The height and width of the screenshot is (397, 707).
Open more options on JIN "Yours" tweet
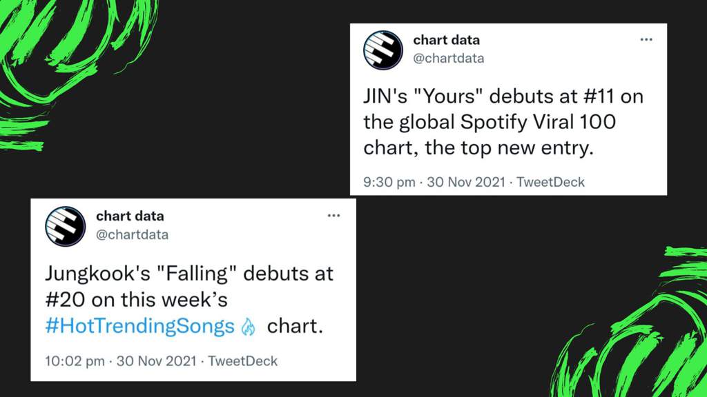click(x=646, y=39)
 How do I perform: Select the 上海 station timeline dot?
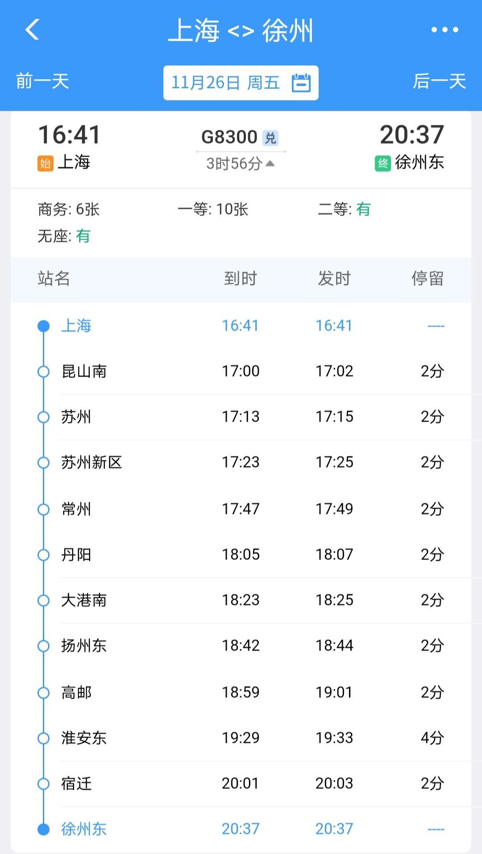tap(43, 326)
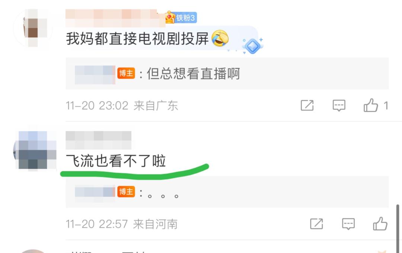This screenshot has width=402, height=253.
Task: Tap the comment text 我妈都直接电视剧投屏
Action: click(137, 38)
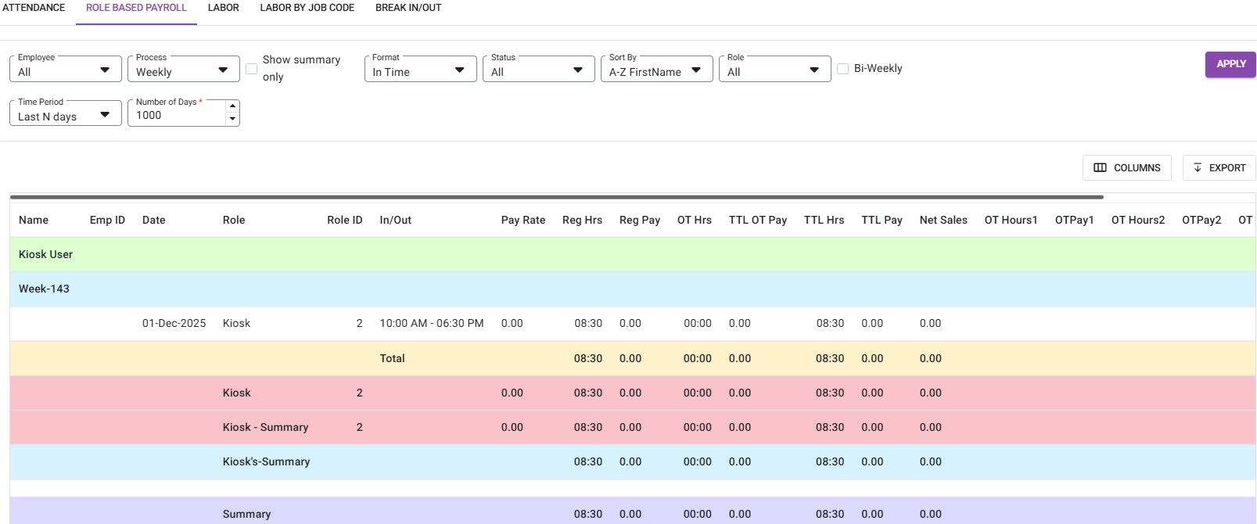Sort table by Pay Rate column header
The width and height of the screenshot is (1257, 524).
523,220
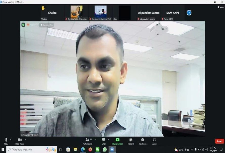Click the green encryption shield icon

(23, 25)
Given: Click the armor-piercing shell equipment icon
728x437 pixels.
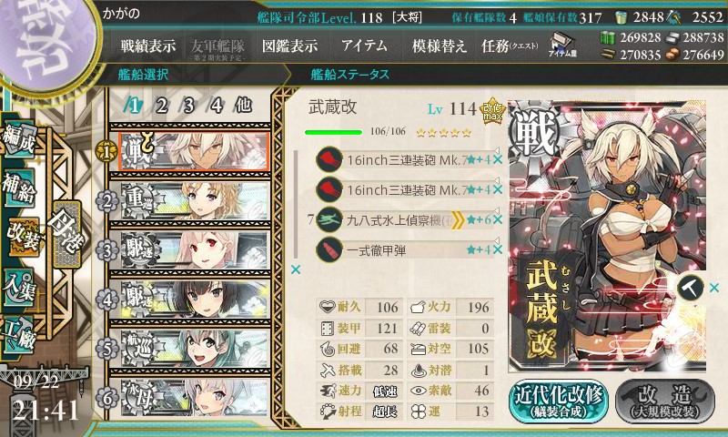Looking at the screenshot, I should point(329,249).
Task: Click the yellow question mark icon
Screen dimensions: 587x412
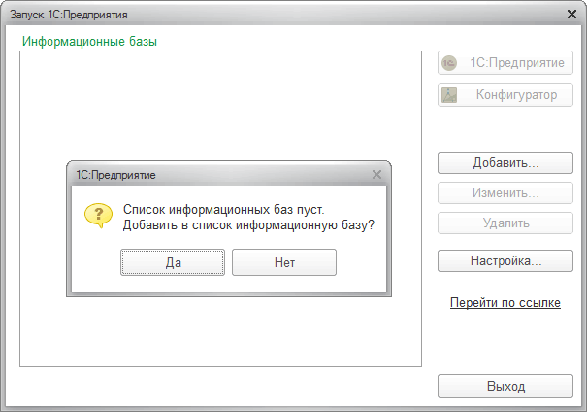Action: [97, 216]
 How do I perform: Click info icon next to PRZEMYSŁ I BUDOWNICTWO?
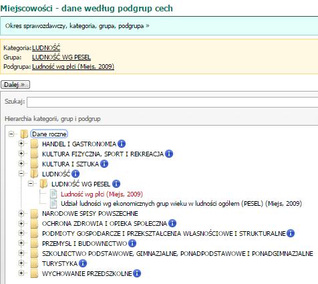(132, 243)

TASK DETAILS — Reproduce all of the lines above word for word, leaving out the pictures.

WRITTEN SOLUTION —
The height and width of the screenshot is (397, 707).
Open more options on JIN "Yours" tweet
click(x=646, y=39)
 How do I perform: Select the 上海 station timeline dot?
tap(43, 326)
This screenshot has width=402, height=253.
Task: Tap the comment text 我妈都直接电视剧投屏
Action: click(137, 38)
Sort table by Pay Rate column header
The width and height of the screenshot is (1257, 524).
523,220
Click the green encryption shield icon

(23, 25)
Given: Click the armor-piercing shell equipment icon
728x437 pixels.
Looking at the screenshot, I should point(329,249).
Task: Click the yellow question mark icon
Screen dimensions: 587x412
Action: [97, 216]
 How do I perform: Click info icon next to PRZEMYSŁ I BUDOWNICTWO?
(132, 243)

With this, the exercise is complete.